Foucault’s Confessions (2021) :: Philippe Chevallier

Bibliothèque nationale de France

May 11, 2021

The Genesis of Confessions of the Flesh

The recent publication of Confessions of the Flesh extends and amplifies the surprise that volumes 2 and 3 of The History of Sexuality caused in 1984. Considering the appearance of unexpected authors (Methodius of Olympus, Augustine, etc.), the widening of problems explored (with new attention to the spiritual meaning of practices), and the sobriety of writing more attuned to the letter of the texts than to their historical inscription, Confessions of the Flesh goes well beyond the initial project of “the history of the confession of sexuality” announced in the series of lectures entitled Abnormal (1975).
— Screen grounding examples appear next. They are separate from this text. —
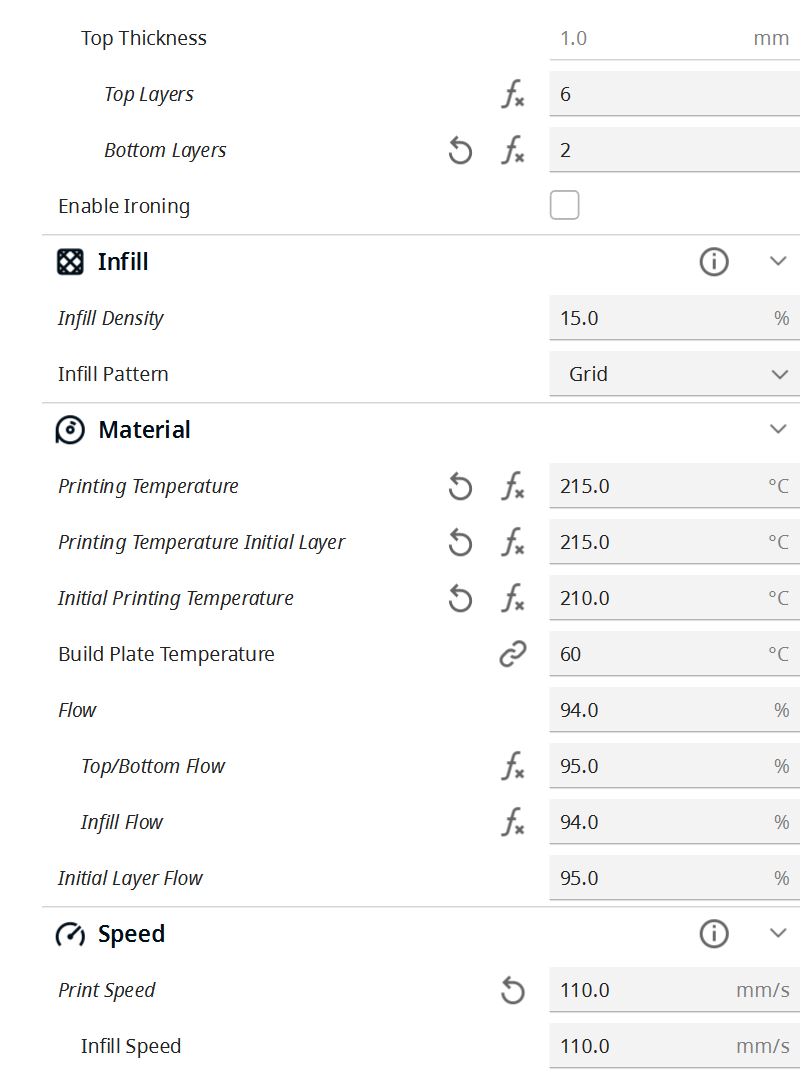Enable the Ironing checkbox
Screen dimensions: 808x1072
point(565,206)
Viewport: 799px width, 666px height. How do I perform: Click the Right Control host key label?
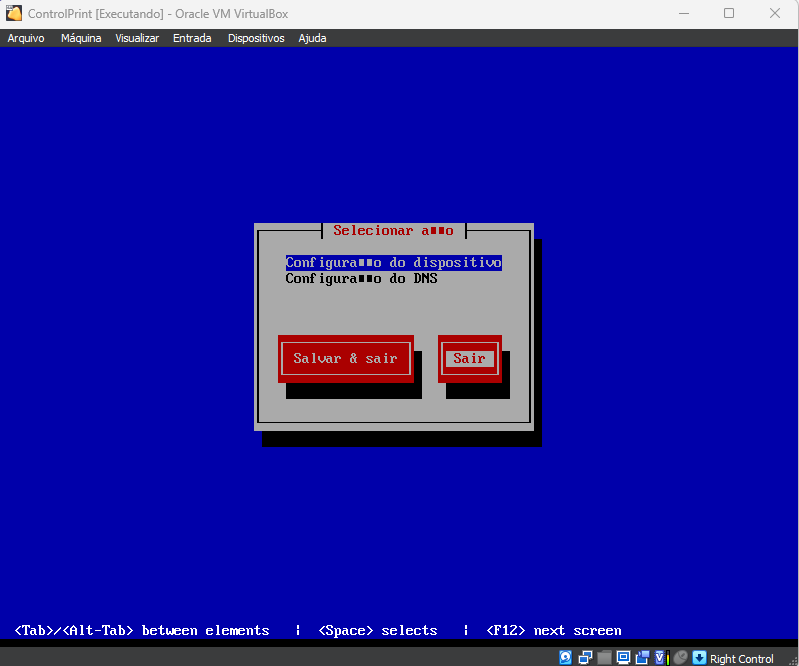[741, 658]
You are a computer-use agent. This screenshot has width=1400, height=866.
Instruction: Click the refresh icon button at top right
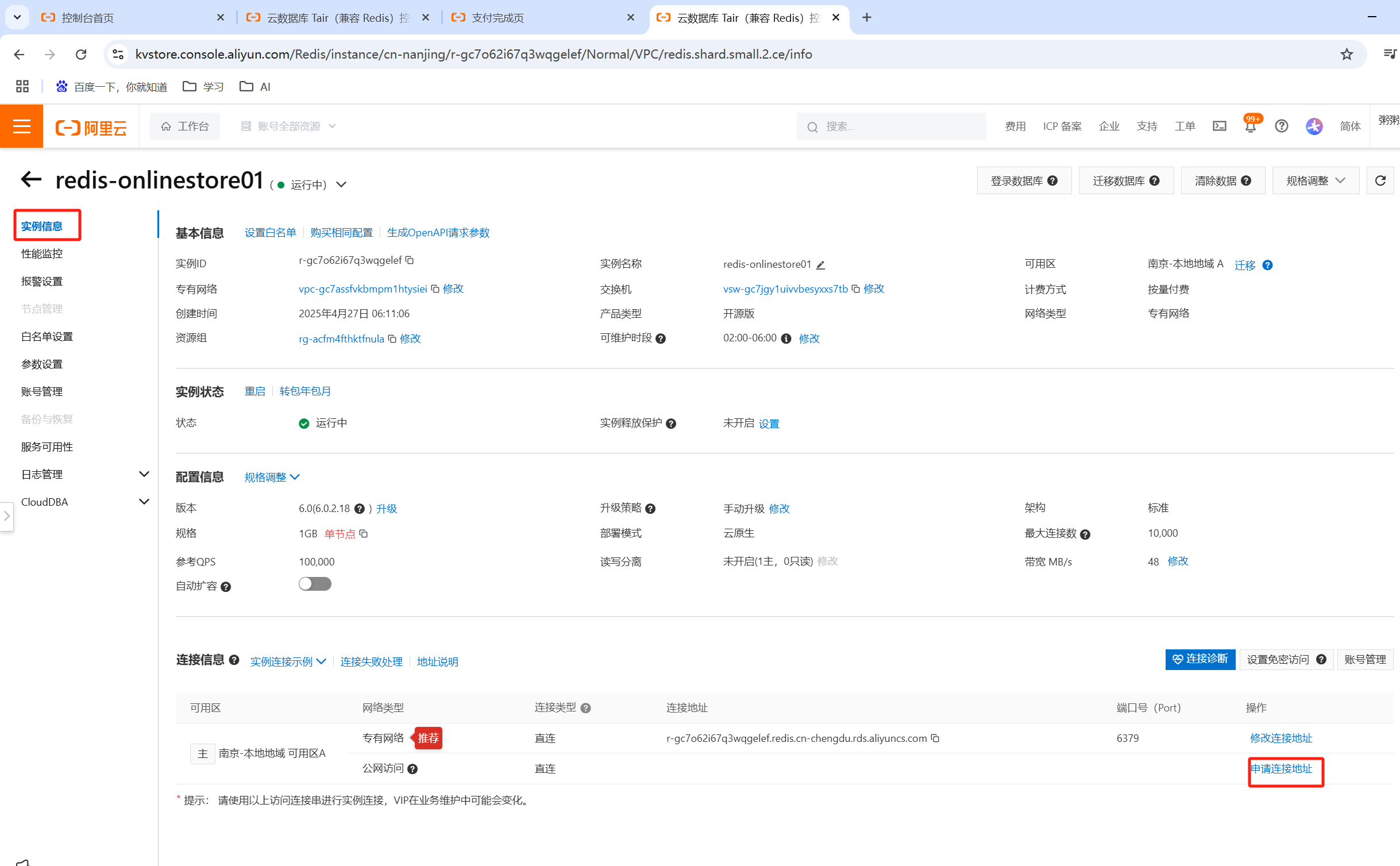point(1380,181)
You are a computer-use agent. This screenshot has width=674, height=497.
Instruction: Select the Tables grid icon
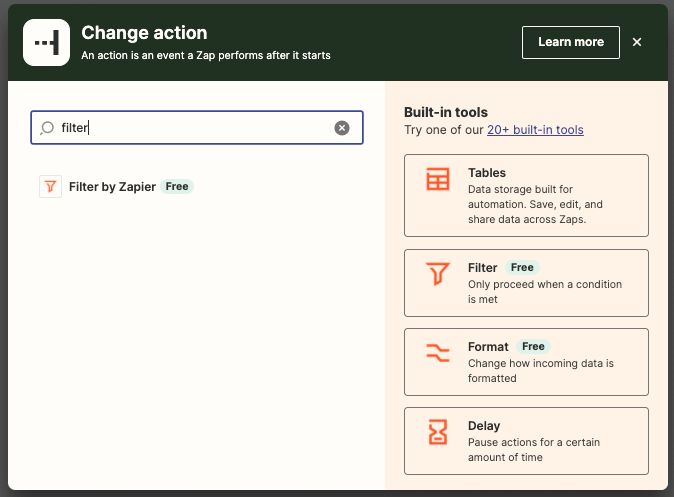[x=438, y=179]
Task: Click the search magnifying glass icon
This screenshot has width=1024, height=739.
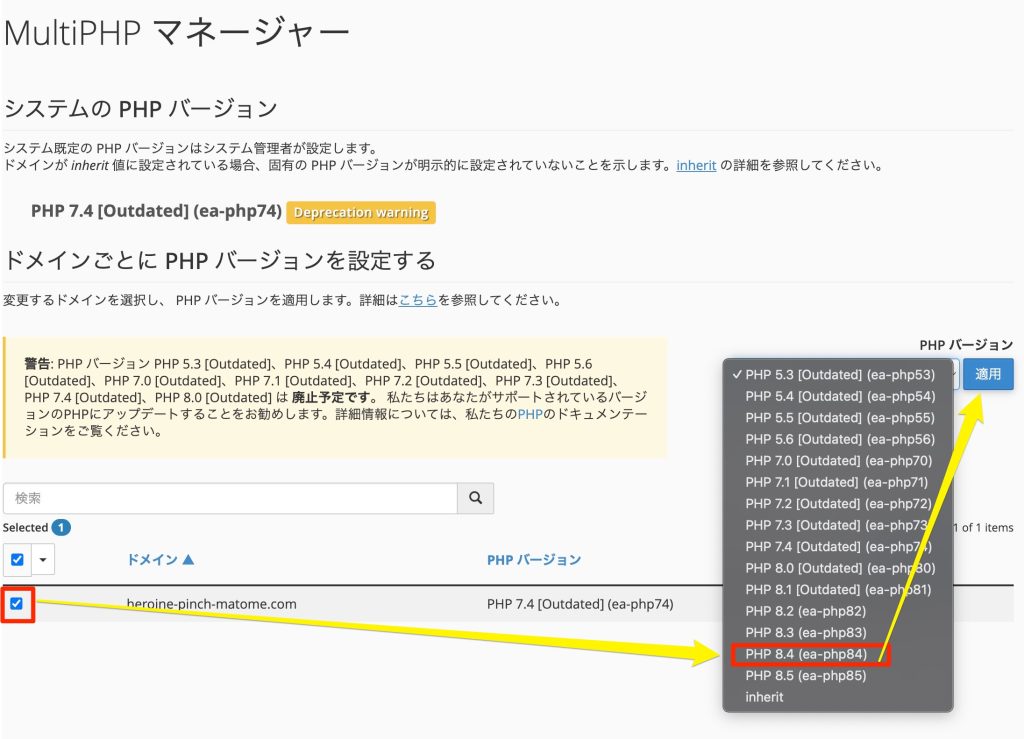Action: [475, 498]
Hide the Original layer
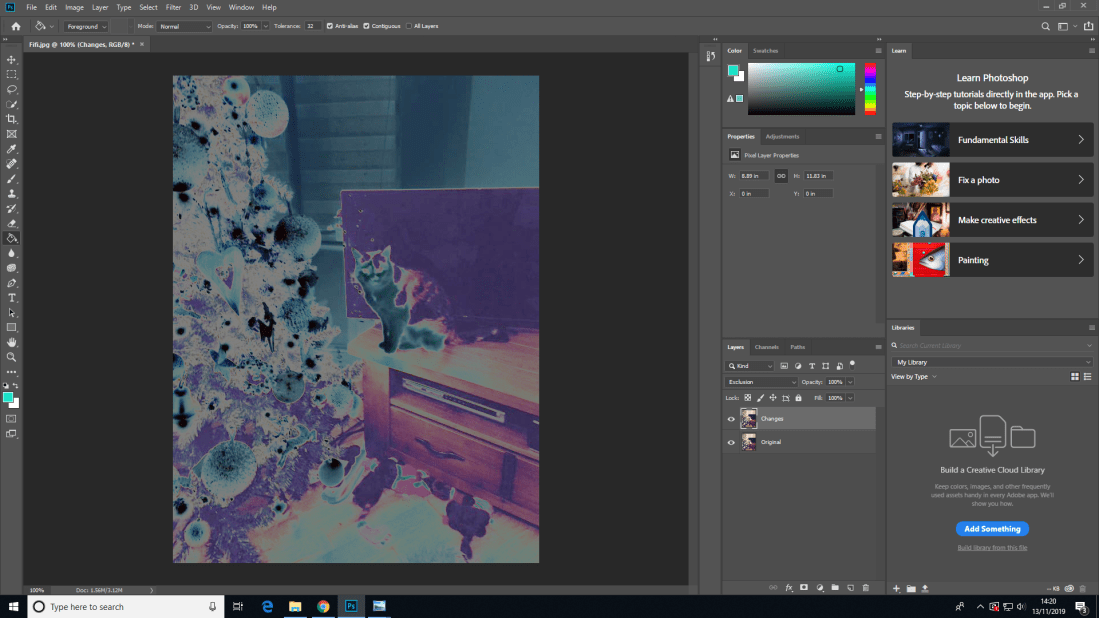The height and width of the screenshot is (618, 1099). 731,441
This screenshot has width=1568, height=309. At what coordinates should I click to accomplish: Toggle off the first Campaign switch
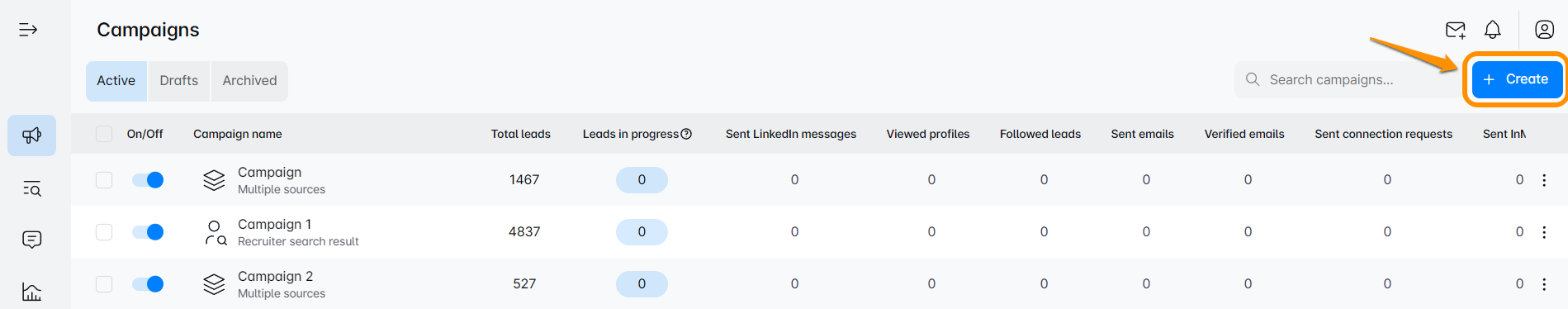point(148,180)
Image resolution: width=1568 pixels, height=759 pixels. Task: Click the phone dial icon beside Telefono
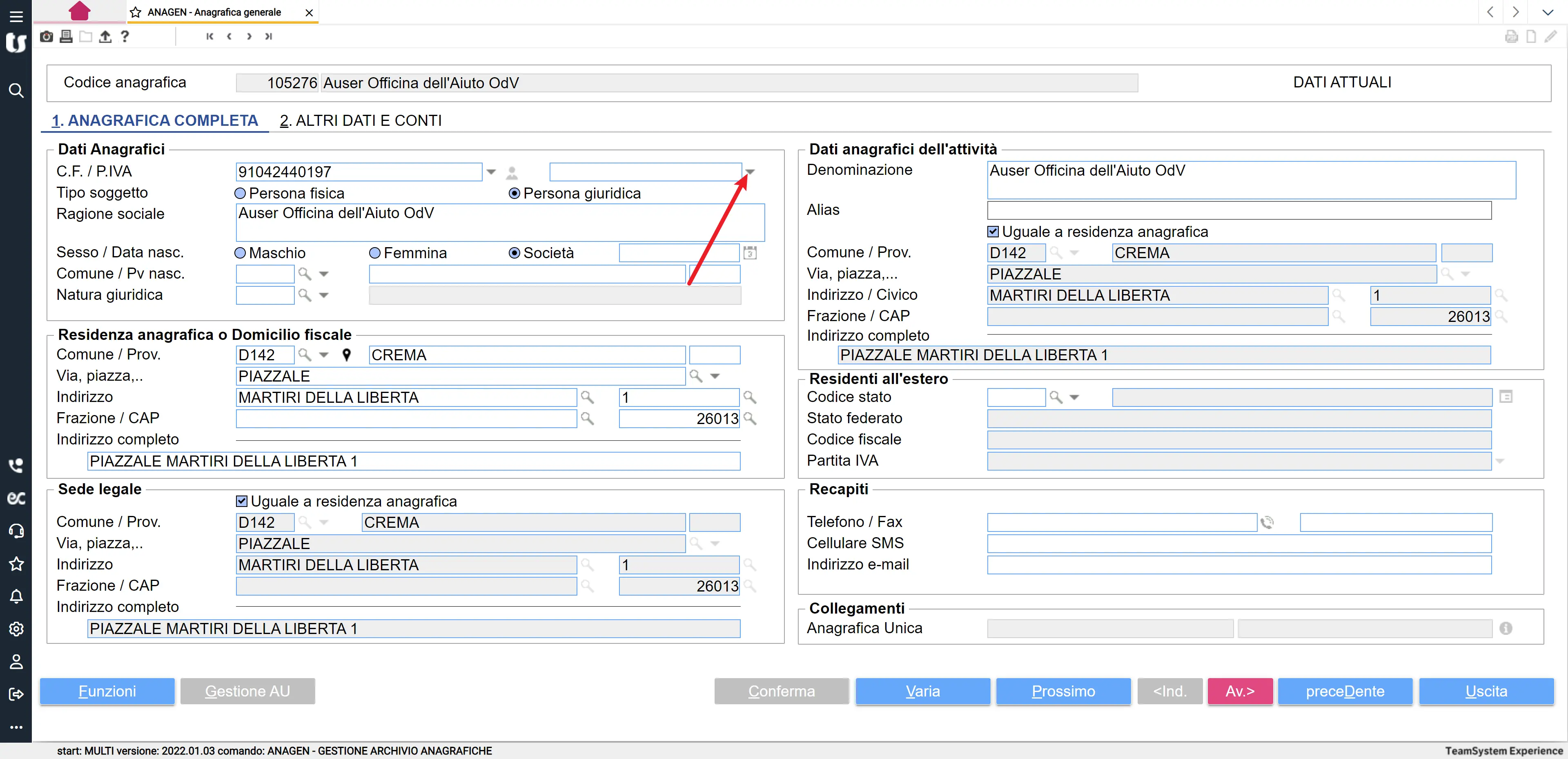click(x=1267, y=522)
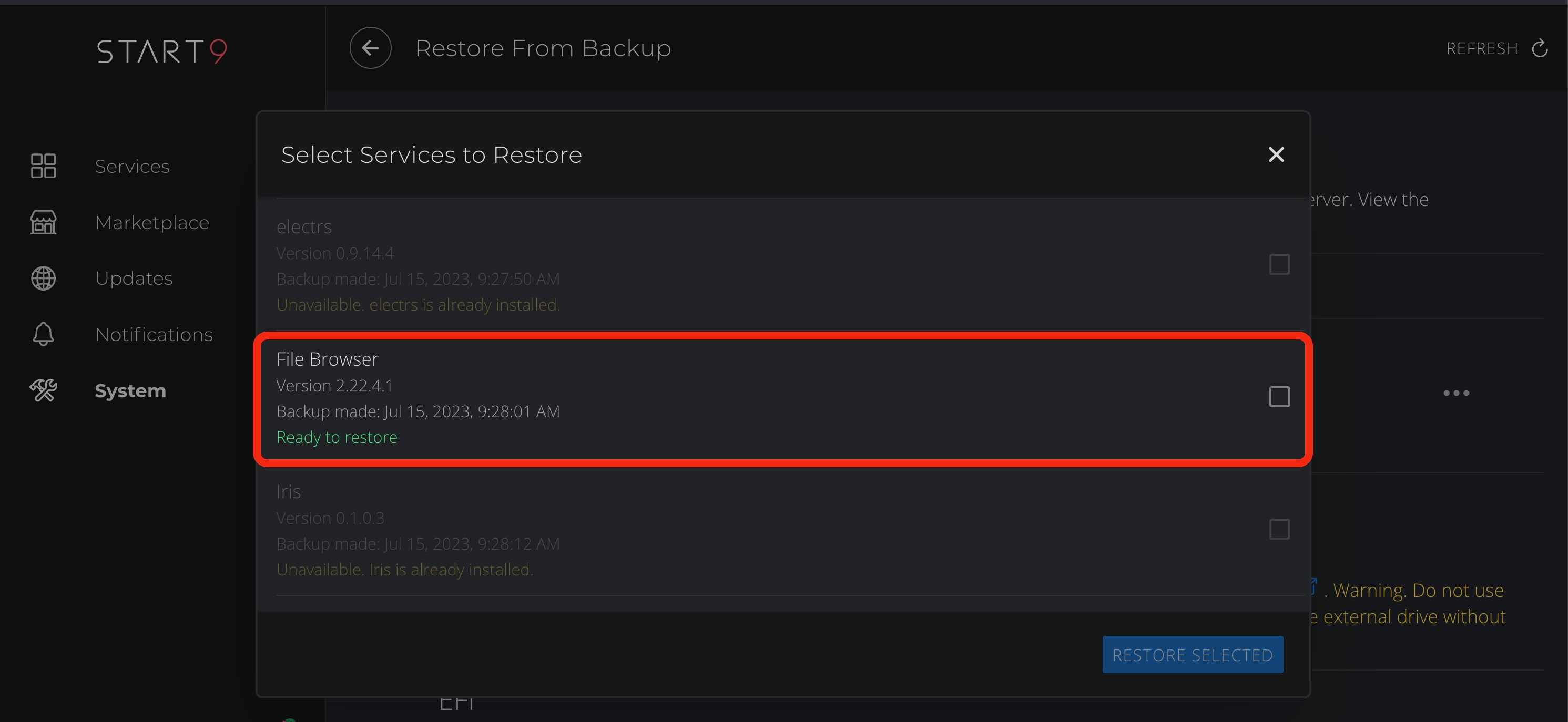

Engaging the handwritten archives kept at the Bibliothèque nationale de France, Philippe Chevallier retraces the major stages in Foucault’s writing of this last volume, shedding light on its difficult genesis, from 1977 to 1984.

Philippe Chevallier is a French philosopher. A specialist in Michel Foucault, he devoted two monographs to him (Michel Foucault, Le pouvoir et la bataille, 2004, 2014, Foucault et le christianisme, 2011) and participated in the first critical edition of his work (Gallimard, “Pléiade”, 2015). He works at the Bibliothèque nationale de France.